§ WRITTEN INSTRUCTION:
Update the data by writing out again only the lines that begin at the one containing "Etusivu (139, 771)" and stop after the one containing "Nuoret (104, 44)", with "Blogi" replaced by "Blog" and everything else unchanged.

§ EXERCISE INPUTS:
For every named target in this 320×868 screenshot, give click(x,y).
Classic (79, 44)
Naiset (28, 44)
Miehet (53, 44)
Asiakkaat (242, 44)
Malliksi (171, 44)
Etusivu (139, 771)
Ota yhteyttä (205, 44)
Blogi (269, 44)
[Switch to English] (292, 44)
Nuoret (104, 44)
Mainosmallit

...

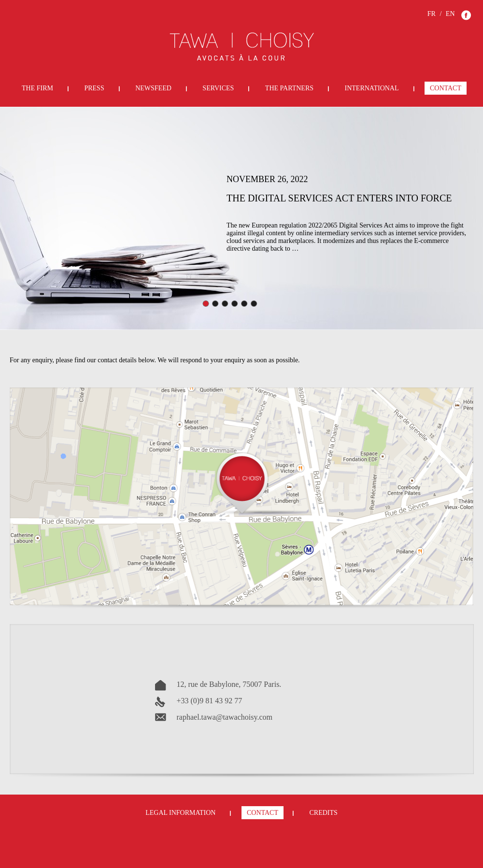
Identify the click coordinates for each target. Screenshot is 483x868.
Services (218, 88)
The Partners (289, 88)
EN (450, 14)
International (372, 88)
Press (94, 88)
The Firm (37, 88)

§ OUTPUT OF THE TASK:
Etusivu (139, 771)
Ota yhteyttä (205, 44)
Blog (269, 44)
[Switch to English] (292, 44)
Nuoret (104, 44)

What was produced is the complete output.